La façon de concevoir des histoires et des images ainsi que le langage utilisé dans les reportages sur les problématiques relatives à l’asile ont un impact déterminant sur la perception du public. Des inexactitudes dans les reportages peuvent poser des risques importants pour la sécurité et le bien-être des demandeurs d’asile et des personnes réfugiées, ainsi que pour leurs proches dans leur pays d’origine.

Contextualiser l’histoire

Les reportages concernant les demandeurs d’asile et les personnes réfugiées s’avèrent être un exercice délicat. Le choix des mots, des images et des données statistiques n’est pas toujours évident. Le dévoilement de leur histoire personnelle peut faire courir des risques au demandeur d’asile, en plus d’influencer la compréhension et les réactions du public.

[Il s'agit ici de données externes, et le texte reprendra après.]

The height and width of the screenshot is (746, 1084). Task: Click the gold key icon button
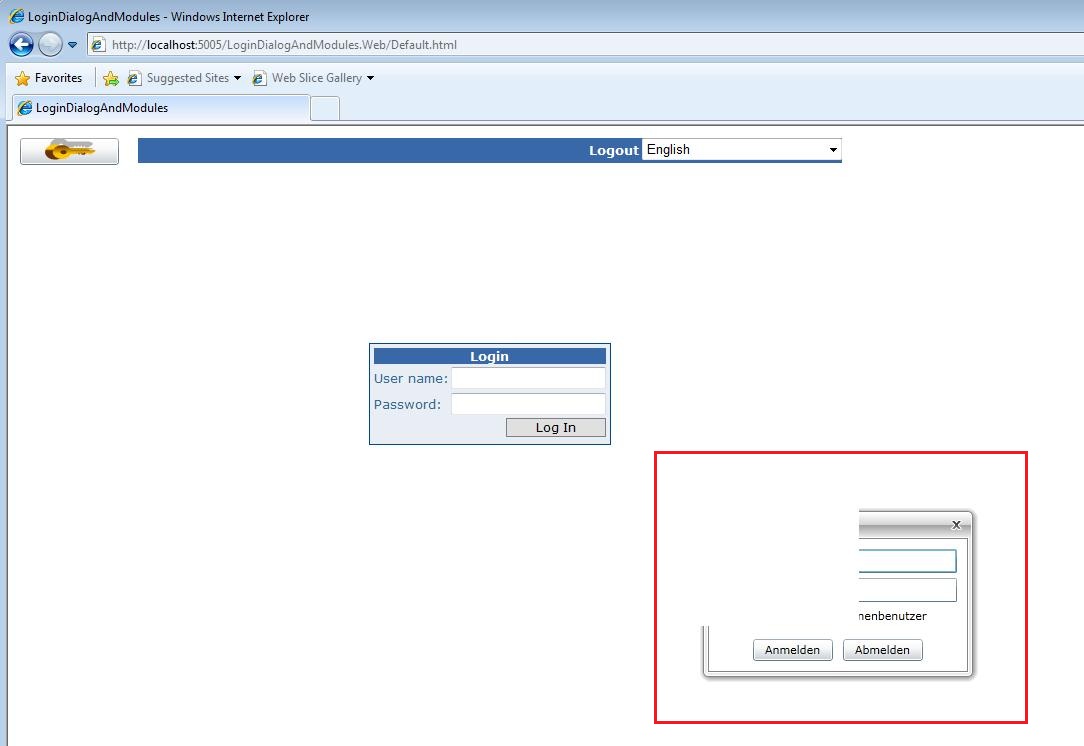(69, 151)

À chacune des étapes du processus de demande d’asile, toute information partagée avec les médias peut être utilisée dans le cadre du processus de reconnaissance du statut du réfugié. Les personnes concernées ne sont souvent pas conscientes de cette situation, et doivent donc être tenues au courant avant la publication d’un reportage.

La personne réfugiée typique n’existe pas
Comme les persécutions peuvent toucher des personnes de tous les horizons, les demandeurs d’asile ont des profils socioéconomiques et académiques très variés. Les personnes réfugiées contactées pour une entrevue peuvent être à différentes étapes de la demande d’asile et toutes ne passent pas par le même processus. Pour connaître le processus d’asile au Canada, vous pouvez consulter ce document.
La perception du rôle du journaliste
Il est important de comprendre que la perception des journalistes et leur rôle dans la société est différente à travers le monde. Certains demandeurs d’asile viennent de pays où les médias sont strictement contrôlés par le gouvernement, et il se peut qu’il y ait une incompréhension quant au fonctionnement du journalisme au Québec ou au Canada.
Couverture médiatique
Comme dit plus haut, le partage de l’histoire des personnes réfugiées n’est pas sans conséquences, à la fois pour leur demande d’asile, mais aussi potentiellement pour leurs proches restés dans le pays d’origine, en raison de la circulation de l’information sur internet. L’enregistrement, la prise de photos ou de vidéos, et la révélation de l’identité réelle peuvent dès lors être des multiplicateurs de risques pour les personnes réfugiées, qu’elles en aient ou non conscience.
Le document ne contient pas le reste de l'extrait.